I arrived at Seabirds Kitchen stressed, tired and hassled after a long drive to Los Feliz. To top it off, I couldn’t find the entrance (It’s to the right of Starbucks). But when I was seated, the hospitality magic began. The attractive staff, including waiter Will, read my mood and was immediately attentive, answering questions and making informed suggestions about the vegan menu. They even arranged a seat on the porch, though I’d originally reserved it inside.
The roomy restaurant with soft green accents and lots of jolly wall murals and plants is a sweet spot for a leisurely lunch or a meal before a concert at the nearby Greek. Unlike so many pre-concert meals, Seabirds Kitchen’s choices are light but filling, so you won’t be nodding off in the middle of a set. And there’s parking in the back, a Los Angeles miracle.
The clientele is mixed with attractive young couples, families and singles at individual tables spread through the two rooms and porch. A very vegan mom, in a flowing frock and a backpack, warned her daughter who was climbing on stools, that if she “chose to be in danger, she would not get a smoothie.” The four-year-old ignored her. So much for choice.
It’s not that I don’t like vegan, it’s just that I’ve had a lot of bad versions, so I was hesitant about ordering, as were my guests. But Seabirds Kitchen produced standout versions. The generous order of fries ($7.50) was perfectly crisp and the house salad ($11) with the addition of fried lentils and olives was dressed in a spot-on vinaigrette. The Mushroom Taco ($5.50) was flavorful, with chimichurri and lime pepitos added to the mix. The beet taco, however, was a disappointment.
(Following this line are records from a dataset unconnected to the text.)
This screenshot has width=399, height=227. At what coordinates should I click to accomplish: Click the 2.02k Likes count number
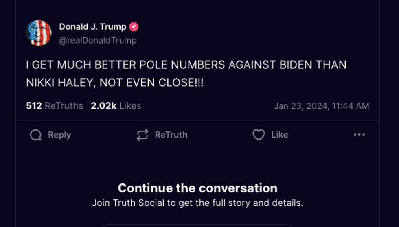103,106
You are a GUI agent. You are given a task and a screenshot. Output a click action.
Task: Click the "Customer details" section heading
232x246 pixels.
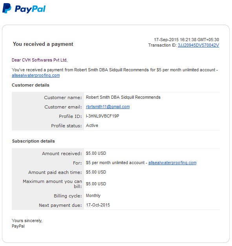point(31,85)
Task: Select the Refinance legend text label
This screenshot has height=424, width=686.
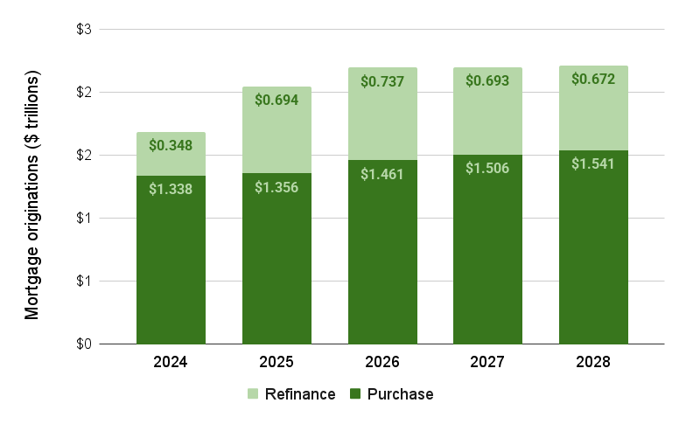Action: [x=300, y=394]
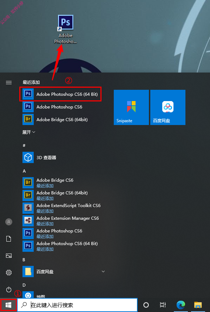Open the Snipaste tile
The height and width of the screenshot is (312, 210).
point(131,107)
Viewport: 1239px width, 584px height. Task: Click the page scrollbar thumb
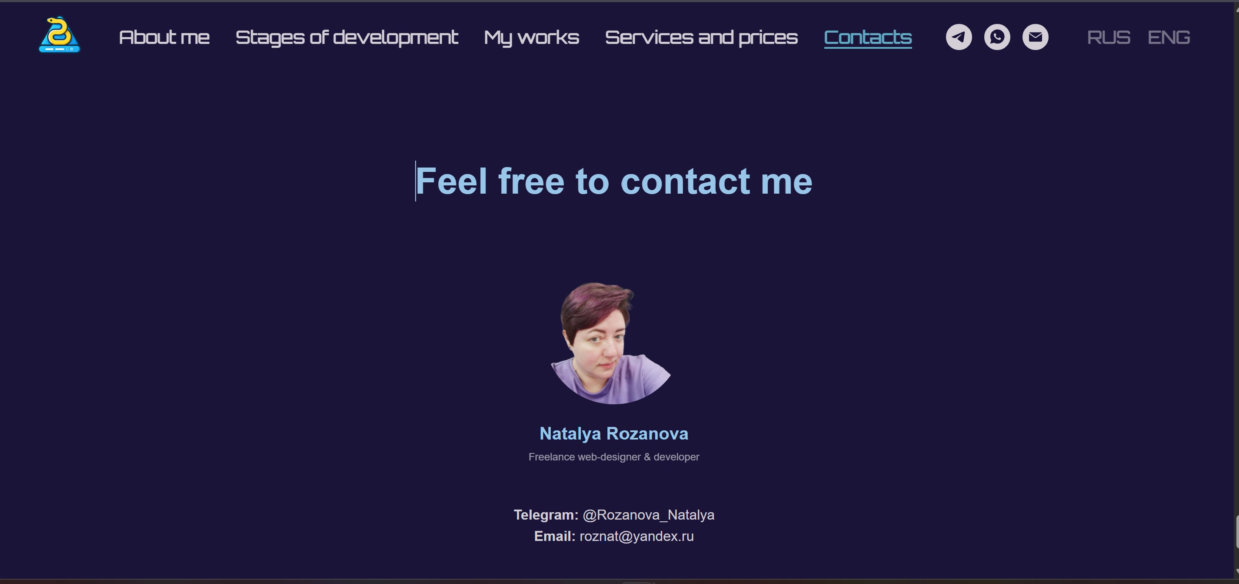point(1237,531)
Brunch is served through the early afternoon so we tried the Classic Waffle ($11 plus $4 for fruit). My guests were impressed. The fruit, including late peaches and strawberries, was perfectly ripe and the waffle was rich with a crispy edge. We hesitated to try the Beats Me Burger ($19) because none of us have ever had a good veggie burger. Will told us we’d like it, even though we thought the melted almond butter on top sounded weird, but it was good. “This was a pleasant surprise,” said the assistant eater. It’s not trying to be beef or turkey, it just tastes good.” She liked the iced tea, as well. “It’s so aromatic.”
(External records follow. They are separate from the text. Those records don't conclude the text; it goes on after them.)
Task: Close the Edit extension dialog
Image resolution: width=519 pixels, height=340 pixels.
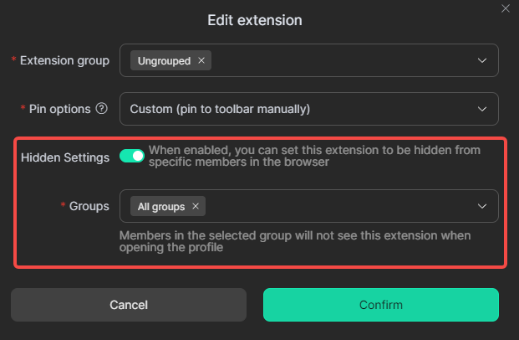Action: pos(505,8)
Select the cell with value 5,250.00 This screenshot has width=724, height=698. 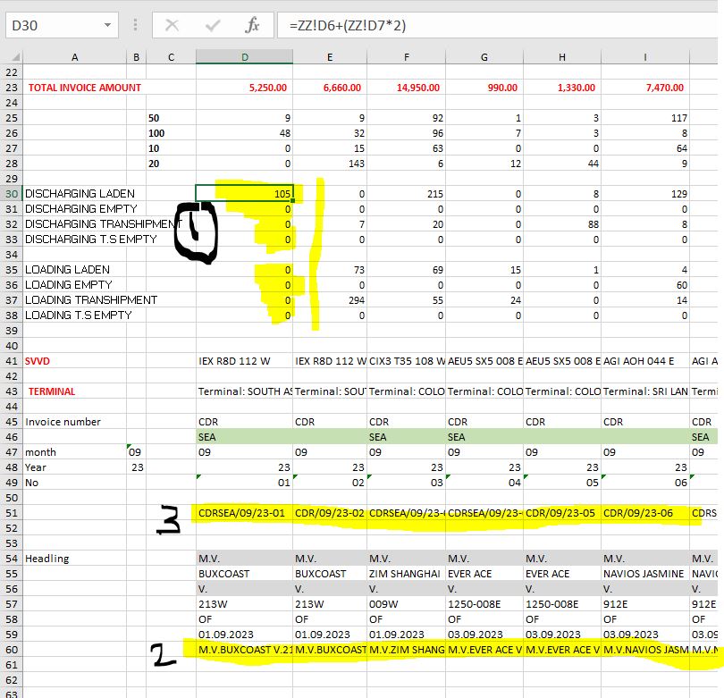(x=244, y=88)
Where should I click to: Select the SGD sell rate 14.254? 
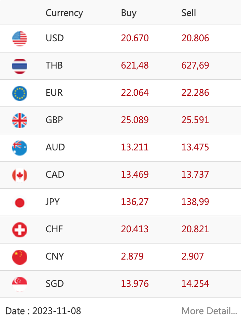click(195, 283)
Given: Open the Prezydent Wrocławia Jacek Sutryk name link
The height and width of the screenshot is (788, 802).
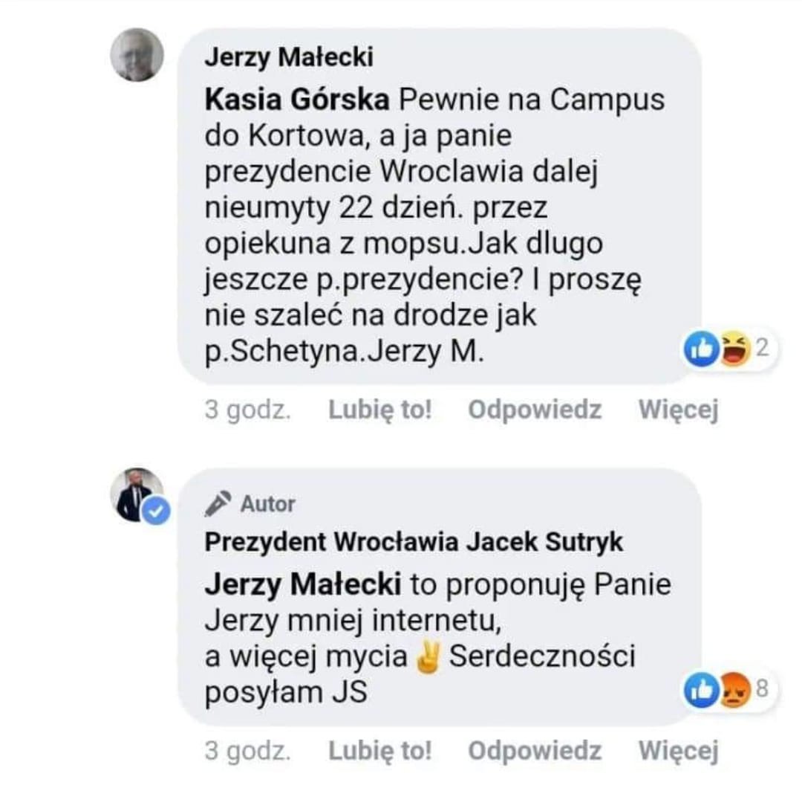Looking at the screenshot, I should 414,542.
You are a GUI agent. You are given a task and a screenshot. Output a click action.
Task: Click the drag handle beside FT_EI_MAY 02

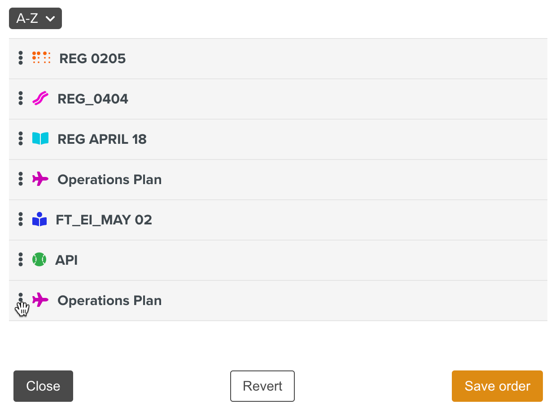point(21,219)
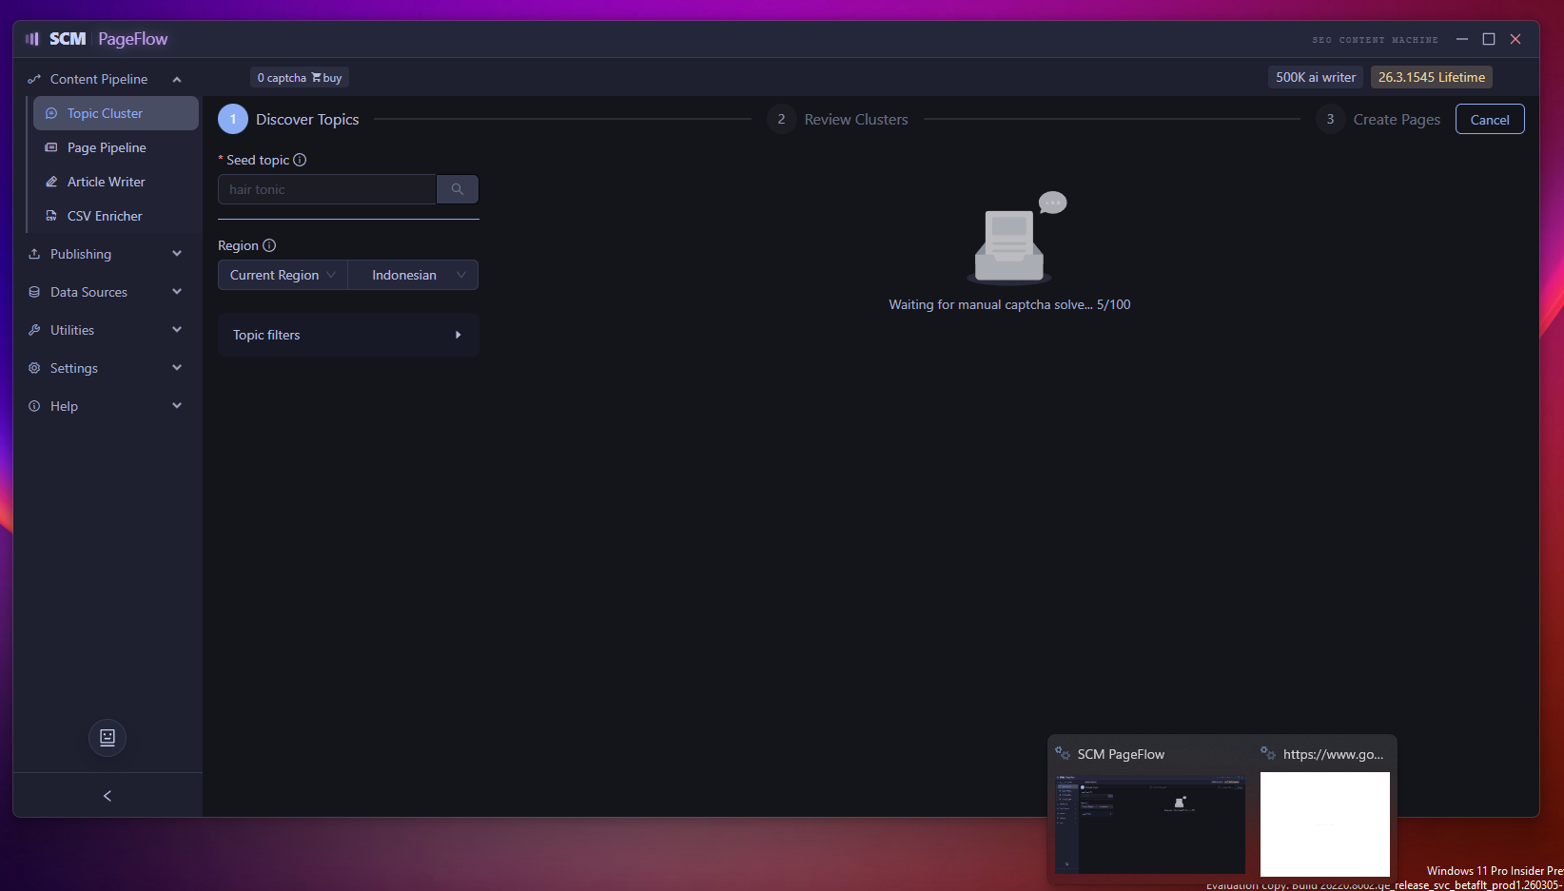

The secret of the tasty food is Chef Liz, a Brazilian who is married to a Sicilian who helped the owner, Stephanie Morgan, develop the recipes. Liz first learned her skills from her beloved mother-in-law, Maria, who died two years ago. Liz honored her memory by putting Mama Maria’s Caponata ($14) on the menu, but only after asking Maria’s family for permission to use the generations-old recipe. I’m glad they said yes. The Caponata, a Sicilian relish, is a mix of eggplant pine nuts and tomato relish. She even devised a vegan burrata cheese to top the dish. Most vegan cheese fails but Seabirds’ creamy globe of burrata is close enough.
Maybe it was my bad attitude when I arrived but after lunch, my mood was lifted by the surprisingly good food and the sweet ambiance.
2138 Hillhurst Avenue, Los Feliz
Monday – Thursday from 11 a.m. to 9 p.m.
Brunch Saturday and Sunday from 10 a.m. to 3 p.m.